The U.S. is far larger than Germany and Turkey and has all of the resources necessary to accept more refugees, so why are we so hesitant to do so? This question is much too complex to be fully answered in a single blog post, but it is something to think about nonetheless.
It is likely that many Americans don’t know anything about the Syrian people beyond the stereotypes and horror stories they may have heard. Most people would agree that it is perfectly valid to not want a person with malicious, terroristic intent to be allowed entry to the country.
The issue with this mentality is that it is simply not realistic. Each incoming refugee undergoes a strict and highly structured admissions process lasting 18-24 months that includes a review of applications by the State Department and other federal agencies, in-person interviews, health screenings, and cultural orientations. The U.S. Refugee Resettlement Program also strategically accepts both those who are the most vulnerable, and those with the best chance of long-term integration. As a result of this, people with critical medical conditions or disabilities and families with young children are much more likely to be admitted to the U.S. than any other group. 72 percent (or 13,014) of Syrian refugees that have been allowed entry to the U.S. since 2011 are women and children under the age of 14.
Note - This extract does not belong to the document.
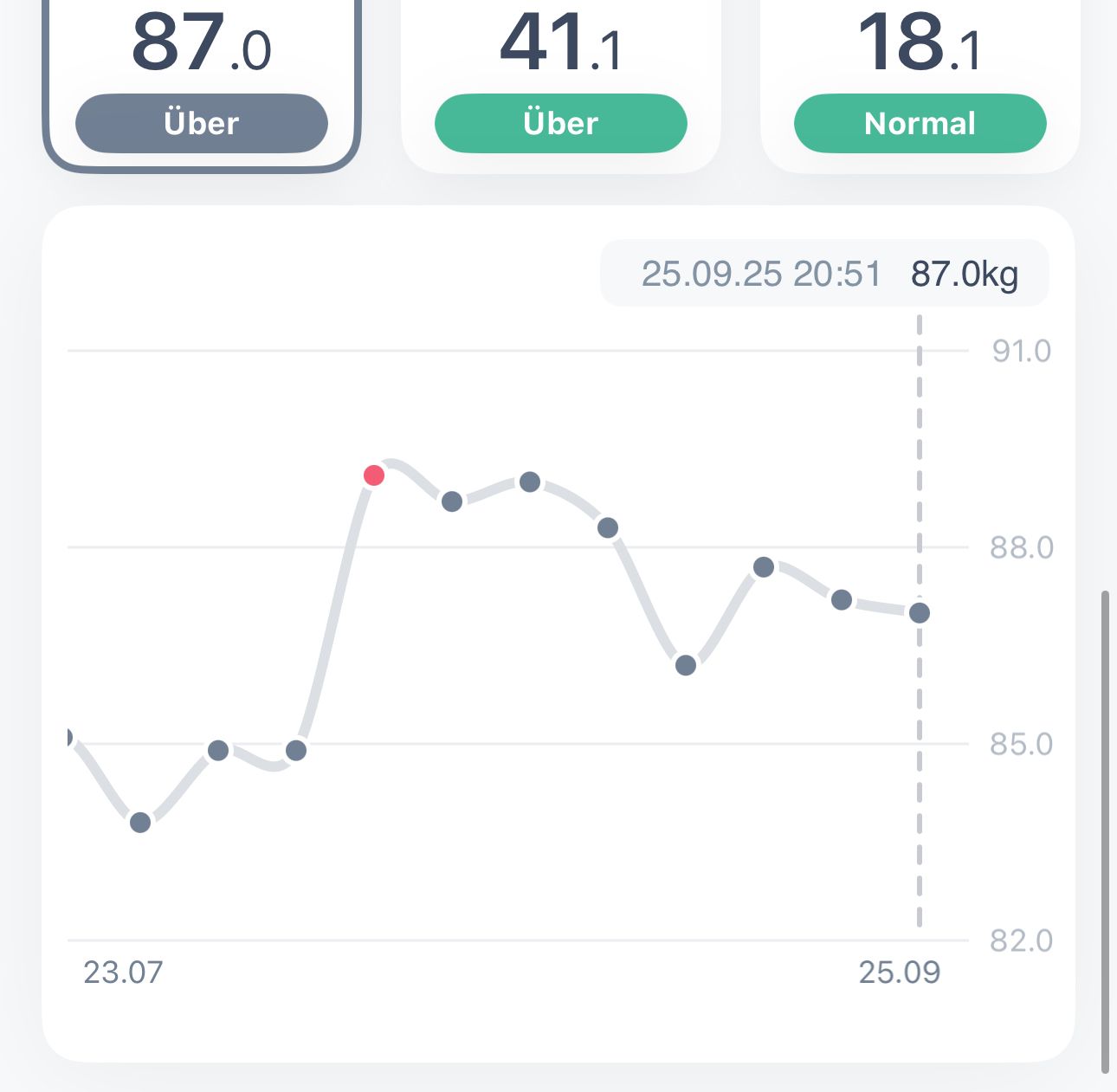
Task: Tap the 25.09.25 20:51 timestamp in the tooltip
Action: 760,274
Some may be surprised to learn that there were Syrian immigrants in the U.S. long before Syrian refugees had begun being accepted into the country. The difference between these two groups is that an immigrant is a person that chooses to resettle in another country, and a refugee is a person that is forced to flee from their home country because it is unsafe for them to live there. This can be due to war, as it is in Syria’s case, or to environmental disasters, political persecution, and/ or religious or ethnic intolerance. The vast majority of Syrian people that immigrated to the U.S. did so before the refugee crisis began and are, for the most part, thriving.
91 percent of Syrian immigrants that have been in the country for more than 20 years have become U.S. citizens, as compared to only 70 percent of immigrants overall. In addition to this, 57 percent of Syrian immigrants that have been in the U.S. for over 10 years have reported that they can speak English very well, slightly higher than the rate for immigrants overall, 52 percent.
Syrian immigrants are generally very well-educated; 27 percent of Syrian immigrant men hold a master’s, doctorate, or professional degree, as compared to only 10-13 percent of all other citizens, both U.S. born and immigrants. Because of this, Syrian immigrants earn a median annual wage of $52,000. This is much higher than the country’s median wage for immigrants overall (which is $36,000), and is even higher than the median wage for U.S.-born workers ($45,000).
Syrian immigrants also have very high rates of business ownership. 11 percent of Syrian immigrants are business owners, as compared to only 3 percent of U.S. born citizens. These businesses range from medical offices to food services and automobile dealerships, and benefit more people than just their owners. These businesses provide employment, create jobs, and help bring about growth in the local economy.
These statistics show that the Syrian people are a valuable addition to the United States, and should encourage us to continue accepting more refugees. The U.S. already has a rich community of Syrian Americans, which will help make the transition to a new culture easier, and ultimately make for even more success stories. America was built on the foundation of people from all different backgrounds coming together to form one nation, and that is what continues to make this country great.